German speciality chemicals firm Lanxess recently inaugurated its EUR400 million 1,000 kilotonnes/year butyl rubber plant on Jurong Island in Singapore, its highest investment to date. The plant will create about 160 highly qualified new jobs that will mainly be filled locally. The facility is the most modern of its kind in Asia and will produce premium halobutyl rubber, as well as regular butyl rubber.
Lanxess is the first butyl rubber manufacturer to have a wholly-owned global presence. The newly opened plant in Singapore joins existing butyl rubber plants in Sarnia, Canada, and Zwijndrecht, Belgium. This means that the specialty chemicals company now has state-of-the-art facilities on three continents. The butyl rubber facility in Singapore went into operation in the first quarter of 2013 and is being ramped up gradually. Commercial production will start in the third quarter of this year. The facility is expected to achieve full capacity in 2015.
“This is the largest investment in the company’s history, and underlines the importance of Asia as a location for our synthetic rubber business,” said Axel C. Heitmann, Lanxess’s Chairman of the Board of Management during the opening ceremony. “We have clearly built this plant with the future of mobility in mind because we think and act long-term.”
Also present at the event were Teo Chee Hean, Deputy Prime Minister of Singapore, Angelika Viets, the Ambassador of the Federal Republic of Germany to Singapore, and Ron Commander, Head of the Butyl Rubber business unit.
“Riding the growth trend in Asia, Lanxess is using Singapore as their base to grow their Pan-Asian business. With companies further expanding their activities in Singapore to include headquarter and R&D activities, we expect a wide range of enriching career opportunities for many Singaporeans in the chemicals sector. I would like to extend my heartfelt congratulations to Lanxess on the opening of its first butyl rubber facility in Asia, and look forward to many more years of fruitful partnership,” said DPM Teo Chee Hean.
The butyl rubber market is expected to grow on average by 5% in the coming years, with the main driving force being the megatrend mobility, above all in Asia. The tyre industry accounts for around three-quarters of sales at Lanxess’s butyl rubber business unit and more than 50% of sales is generated in Asia.

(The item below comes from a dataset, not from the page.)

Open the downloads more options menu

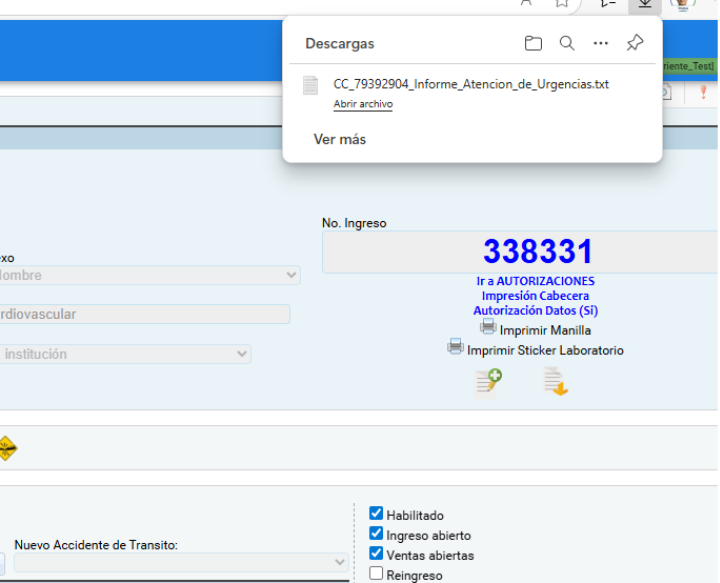point(600,43)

For example, passenger cars in China and India alone are expected to more than triple within the next 15 years, mainly due to a growing middle-class there. In addition, there is a clear trend towards the use of radial or tubeless tyres for buses and trucks in India and China, which is changing the face of commercial mobility. Modern radial tires require an inner liner made of halobutyl rubber, which helps keep tyre pressure constant for longer because of its impermeability to gases, thus saving fuel and reducing CO2 emissions.

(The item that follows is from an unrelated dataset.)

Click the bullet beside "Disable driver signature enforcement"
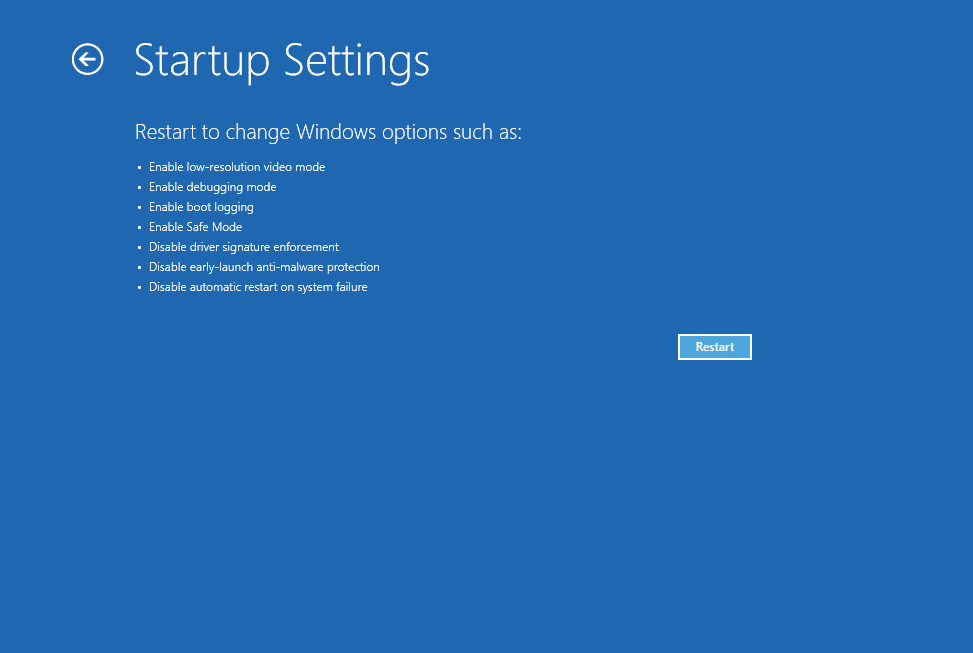The width and height of the screenshot is (973, 653). [140, 247]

“With our high-tech products, we are a leader in enabling ‘Green Mobility’,” said Heitmann. A new application for bromobutyl rubber, a type of halobutyl, is in the tread of tires. It enhances the characteristics of tyres by improving both grip and the associated wet braking performance without compromising rolling resistance.

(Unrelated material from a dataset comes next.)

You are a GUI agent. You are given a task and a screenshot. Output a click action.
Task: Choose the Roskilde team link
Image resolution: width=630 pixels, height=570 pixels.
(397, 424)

Another use for halobutyl rubber is in pharmaceutical closures. This special-purpose rubber is even required by law in some Asian countries, for example China. Some of the world’s biggest pharmaceutical closure manufacturers are to be found in Asia. Pharmaceuticals account for some 10% of Lanxess butyl business.
Other applications for butyl rubber are protective clothing, shoe soles, adhesives and chewing gum. Its impermeability to gas and resistance to chemicals has also proven valuable in vehicle air conditioning systems and tank linings.
The manufacture of butyl rubber is highly complex and involves process steps at temperatures ranging from minus 100 to plus 200 degrees Celsius. The current production process used for butyl rubber has been upgraded and has been implemented in Singapore. Around 10% of the total investment has gone toward technologies that make the butyl rubber plant more environmentally friendly. For example, significantly less steam is used in the manufacturing process than in comparable facilities, leading to lower energy consumption. Chemical compounds from the production process are treated in state-of-the-art thermal off gas units, so that the environment is not affected.
“This process is evidence of our global leadership in rubber manufacturing. I am very proud that we are setting new standards in the industry,” said Ron Commander, Head of the Butyl Rubber business unit.
The butyl rubber facility was engineered and constructed by Foster Wheeler Asia Pacific Pte. Ltd. on a 150,000 sq m plot on Singapore’s Jurong Island. The premises have been leased from the JTC Corporation, a Statutory Board under the Singapore Ministry of Trade and Industry.